The outsourcing phenomenon Marcus describes is why I track environmental changes during medication holidays — patients often don't realize their "natural improvement" coincided with hiring cleaning services, getting married, or landing jobs with built-in deadlines. Remove the scaffolding and suddenly they're asking to restart meds.
This scaffolding collapse pattern is why I'm rethinking how we frame "treatment breaks" - maybe we should call them "scaffolding audits" instead. I had a patient who wanted to try going off meds after five stable years, but when we mapped out what would need to change in his life to maintain function, he realized his "success" was actually a complex support system he'd built unconsciously.
The scaffolding audit concept is perfect — I've started doing systematic environmental inventories before any discontinuation trial. Last month a patient wanted off stimulants but their "success" included a partner who meal-preps, automatic bill pay, and a job with zero multitasking demands. Their brain didn't change; their dopamine environment did.
The environmental inventory approach is game-changing - I'm stealing that for my practice. Just had a patient this week who wanted to discontinue after "two successful years" but their success included a dog walker, meal delivery service, and a boss who sends daily priority emails. When I asked what would happen if even one of those disappeared, the lightbulb went off immediately.
The environmental inventory is revealing how many patients mistake life optimization for neurochemical change. When I map their dopamine inputs — structured job, supportive partner, external deadlines — it's essentially a behavioral medication they don't recognize as treatment.
The behavioral medication framing is spot-on - I've started asking patients to calculate the monthly cost of their "success system" and it's often more than their medication copay. Had someone spend $800/month on services that essentially replaced executive function, then balk at a $30 stimulant prescription because they wanted to be "medication-free."

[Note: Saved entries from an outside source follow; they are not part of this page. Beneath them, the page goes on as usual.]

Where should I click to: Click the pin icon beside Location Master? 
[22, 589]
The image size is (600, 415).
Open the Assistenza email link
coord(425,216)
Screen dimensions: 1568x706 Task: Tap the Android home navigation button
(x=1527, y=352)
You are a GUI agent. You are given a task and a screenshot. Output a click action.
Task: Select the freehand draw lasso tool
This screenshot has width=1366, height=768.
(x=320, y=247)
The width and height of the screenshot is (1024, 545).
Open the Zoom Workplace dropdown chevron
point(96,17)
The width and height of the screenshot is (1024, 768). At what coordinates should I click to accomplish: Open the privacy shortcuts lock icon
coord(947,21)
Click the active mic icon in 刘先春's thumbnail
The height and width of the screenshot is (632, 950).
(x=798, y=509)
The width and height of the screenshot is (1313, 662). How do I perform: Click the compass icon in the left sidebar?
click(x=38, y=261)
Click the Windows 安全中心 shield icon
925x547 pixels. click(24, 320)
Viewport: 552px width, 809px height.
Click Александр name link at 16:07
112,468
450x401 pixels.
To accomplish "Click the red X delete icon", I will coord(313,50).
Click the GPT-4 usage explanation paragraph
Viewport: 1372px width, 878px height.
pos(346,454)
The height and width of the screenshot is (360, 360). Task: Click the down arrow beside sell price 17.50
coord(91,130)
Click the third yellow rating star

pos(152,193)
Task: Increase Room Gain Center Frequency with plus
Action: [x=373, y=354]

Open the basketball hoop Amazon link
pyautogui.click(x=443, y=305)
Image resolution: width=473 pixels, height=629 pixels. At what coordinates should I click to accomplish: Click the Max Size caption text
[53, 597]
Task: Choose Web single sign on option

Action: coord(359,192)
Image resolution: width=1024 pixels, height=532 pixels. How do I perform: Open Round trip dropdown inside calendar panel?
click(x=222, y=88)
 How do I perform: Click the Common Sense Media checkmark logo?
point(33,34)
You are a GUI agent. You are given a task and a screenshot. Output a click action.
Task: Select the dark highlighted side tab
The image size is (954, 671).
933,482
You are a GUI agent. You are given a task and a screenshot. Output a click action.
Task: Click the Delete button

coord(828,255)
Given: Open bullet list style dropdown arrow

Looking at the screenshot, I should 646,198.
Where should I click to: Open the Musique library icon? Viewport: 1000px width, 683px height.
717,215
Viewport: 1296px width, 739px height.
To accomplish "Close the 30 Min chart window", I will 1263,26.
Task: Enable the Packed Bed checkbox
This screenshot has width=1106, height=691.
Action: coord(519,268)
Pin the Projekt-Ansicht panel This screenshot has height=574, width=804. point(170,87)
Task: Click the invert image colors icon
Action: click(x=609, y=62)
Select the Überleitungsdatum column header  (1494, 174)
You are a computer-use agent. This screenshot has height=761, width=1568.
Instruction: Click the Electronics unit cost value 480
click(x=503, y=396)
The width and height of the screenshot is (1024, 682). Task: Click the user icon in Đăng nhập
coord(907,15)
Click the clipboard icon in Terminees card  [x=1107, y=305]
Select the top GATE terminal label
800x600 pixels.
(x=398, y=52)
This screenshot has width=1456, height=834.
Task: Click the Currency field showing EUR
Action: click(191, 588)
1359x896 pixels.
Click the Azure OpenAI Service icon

The economic paradox is wild — I've had patients paying $1200/month for executive function outsourcing who resist $40 atomoxetine because "natural is better." The irony is their "natural" solution costs 30x more than the pharmaceutical one and requires perfect life circumstances to work.
The cost comparison really drives home how we've medicalized normal life supports. I had a patient last week realize their $900/month "wellness routine" was just ADHD treatment by another name - meal prep service, cleaning lady, digital assistant apps. Makes me wonder if we should be teaching patients to recognize and value their scaffolding instead of viewing it as failure to be "naturally" functional.
The real headline here is that we're essentially asking patients to choose between a $40 monthly medication and a $900 monthly lifestyle that does the same neurochemical work. From a pharmacoeconomic perspective, the "natural" approach isn't natural at all — it's just more expensive dopamine regulation.